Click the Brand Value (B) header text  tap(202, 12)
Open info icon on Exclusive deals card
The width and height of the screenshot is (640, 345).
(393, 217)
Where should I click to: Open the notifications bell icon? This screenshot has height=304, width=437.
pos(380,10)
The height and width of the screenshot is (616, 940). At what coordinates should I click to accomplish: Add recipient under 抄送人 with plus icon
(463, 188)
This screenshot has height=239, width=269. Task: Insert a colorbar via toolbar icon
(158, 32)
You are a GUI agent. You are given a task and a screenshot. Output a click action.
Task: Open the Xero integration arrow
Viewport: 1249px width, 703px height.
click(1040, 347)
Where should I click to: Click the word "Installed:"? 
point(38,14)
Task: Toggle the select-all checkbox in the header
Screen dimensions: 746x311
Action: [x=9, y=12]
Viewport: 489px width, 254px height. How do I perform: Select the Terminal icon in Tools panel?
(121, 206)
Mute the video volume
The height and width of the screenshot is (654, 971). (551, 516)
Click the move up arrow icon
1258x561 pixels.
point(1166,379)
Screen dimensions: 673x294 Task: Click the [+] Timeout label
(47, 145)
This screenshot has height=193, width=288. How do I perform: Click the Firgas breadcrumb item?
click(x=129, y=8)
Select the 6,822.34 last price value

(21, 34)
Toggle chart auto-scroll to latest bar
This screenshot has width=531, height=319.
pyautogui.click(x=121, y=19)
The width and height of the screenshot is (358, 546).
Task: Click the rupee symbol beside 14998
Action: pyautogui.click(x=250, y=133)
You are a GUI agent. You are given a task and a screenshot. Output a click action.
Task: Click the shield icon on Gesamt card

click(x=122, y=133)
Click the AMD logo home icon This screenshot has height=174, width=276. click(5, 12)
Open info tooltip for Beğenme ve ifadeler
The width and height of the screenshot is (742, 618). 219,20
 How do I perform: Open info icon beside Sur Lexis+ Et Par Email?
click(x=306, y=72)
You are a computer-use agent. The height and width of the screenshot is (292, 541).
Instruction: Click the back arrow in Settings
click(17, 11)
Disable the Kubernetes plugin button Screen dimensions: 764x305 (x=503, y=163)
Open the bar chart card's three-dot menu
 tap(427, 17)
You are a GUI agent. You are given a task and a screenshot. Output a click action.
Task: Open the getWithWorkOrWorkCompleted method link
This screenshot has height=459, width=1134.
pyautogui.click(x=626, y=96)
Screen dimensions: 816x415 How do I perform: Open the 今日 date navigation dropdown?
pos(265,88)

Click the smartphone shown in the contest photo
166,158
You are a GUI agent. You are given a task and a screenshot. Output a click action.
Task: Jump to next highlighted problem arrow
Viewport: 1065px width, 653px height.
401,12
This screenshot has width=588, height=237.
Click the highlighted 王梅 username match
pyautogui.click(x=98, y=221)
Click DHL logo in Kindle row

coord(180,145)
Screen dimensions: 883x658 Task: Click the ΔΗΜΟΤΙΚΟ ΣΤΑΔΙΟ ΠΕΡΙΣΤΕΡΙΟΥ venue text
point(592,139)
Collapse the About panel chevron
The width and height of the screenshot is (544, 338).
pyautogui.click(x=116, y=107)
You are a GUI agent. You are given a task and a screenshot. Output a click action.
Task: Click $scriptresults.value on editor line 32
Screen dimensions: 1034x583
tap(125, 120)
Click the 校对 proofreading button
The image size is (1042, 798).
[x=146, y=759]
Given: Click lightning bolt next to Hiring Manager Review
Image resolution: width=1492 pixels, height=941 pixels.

══════════

**WHAT YOU WILL DO:** Return the listing above in full, character for character.

**ANSWER AREA:**
Click the Brand Value (B) header text  tap(202, 12)
Open info icon on Exclusive deals card
The width and height of the screenshot is (640, 345).
(393, 217)
Where should I click to: Open the notifications bell icon? This screenshot has height=304, width=437.
pos(380,10)
The height and width of the screenshot is (616, 940). At what coordinates should I click to accomplish: Add recipient under 抄送人 with plus icon
(463, 188)
This screenshot has height=239, width=269. Task: Insert a colorbar via toolbar icon
(158, 32)
You are a GUI agent. You are given a task and a screenshot. Output a click action.
Task: Open the Xero integration arrow
Viewport: 1249px width, 703px height.
click(1040, 347)
Where should I click to: Click the word "Installed:"? 
point(38,14)
Task: Toggle the select-all checkbox in the header
Screen dimensions: 746x311
Action: [x=9, y=12]
Viewport: 489px width, 254px height. How do I perform: Select the Terminal icon in Tools panel?
(121, 206)
Mute the video volume
The height and width of the screenshot is (654, 971). (551, 516)
Click the move up arrow icon
1258x561 pixels.
point(1166,379)
Screen dimensions: 673x294 Task: Click the [+] Timeout label
(47, 145)
This screenshot has height=193, width=288. How do I perform: Click the Firgas breadcrumb item?
click(x=129, y=8)
Select the 6,822.34 last price value

(21, 34)
Toggle chart auto-scroll to latest bar
This screenshot has width=531, height=319.
pyautogui.click(x=121, y=19)
The width and height of the screenshot is (358, 546).
Task: Click the rupee symbol beside 14998
Action: pyautogui.click(x=250, y=133)
You are a GUI agent. You are given a task and a screenshot. Output a click action.
Task: Click the shield icon on Gesamt card

click(x=122, y=133)
Click the AMD logo home icon This screenshot has height=174, width=276. click(5, 12)
Open info tooltip for Beğenme ve ifadeler
The width and height of the screenshot is (742, 618). 219,20
 How do I perform: Open info icon beside Sur Lexis+ Et Par Email?
click(x=306, y=72)
You are a computer-use agent. The height and width of the screenshot is (292, 541).
Instruction: Click the back arrow in Settings
click(17, 11)
Disable the Kubernetes plugin button Screen dimensions: 764x305 (x=503, y=163)
Open the bar chart card's three-dot menu
 tap(427, 17)
You are a GUI agent. You are given a task and a screenshot. Output a click action.
Task: Open the getWithWorkOrWorkCompleted method link
This screenshot has height=459, width=1134.
pyautogui.click(x=626, y=96)
Screen dimensions: 816x415 How do I perform: Open the 今日 date navigation dropdown?
pos(265,88)

Click the smartphone shown in the contest photo
166,158
You are a GUI agent. You are given a task and a screenshot. Output a click action.
Task: Jump to next highlighted problem arrow
Viewport: 1065px width, 653px height.
401,12
This screenshot has width=588, height=237.
Click the highlighted 王梅 username match
pyautogui.click(x=98, y=221)
Click DHL logo in Kindle row

coord(180,145)
Screen dimensions: 883x658 Task: Click the ΔΗΜΟΤΙΚΟ ΣΤΑΔΙΟ ΠΕΡΙΣΤΕΡΙΟΥ venue text
point(592,139)
Collapse the About panel chevron
The width and height of the screenshot is (544, 338).
pyautogui.click(x=116, y=107)
You are a GUI agent. You are given a task and a screenshot. Output a click action.
Task: Click $scriptresults.value on editor line 32
Screen dimensions: 1034x583
tap(125, 120)
Click the 校对 proofreading button
The image size is (1042, 798).
[x=146, y=759]
Given: Click lightning bolt next to Hiring Manager Review
Image resolution: width=1492 pixels, height=941 pixels.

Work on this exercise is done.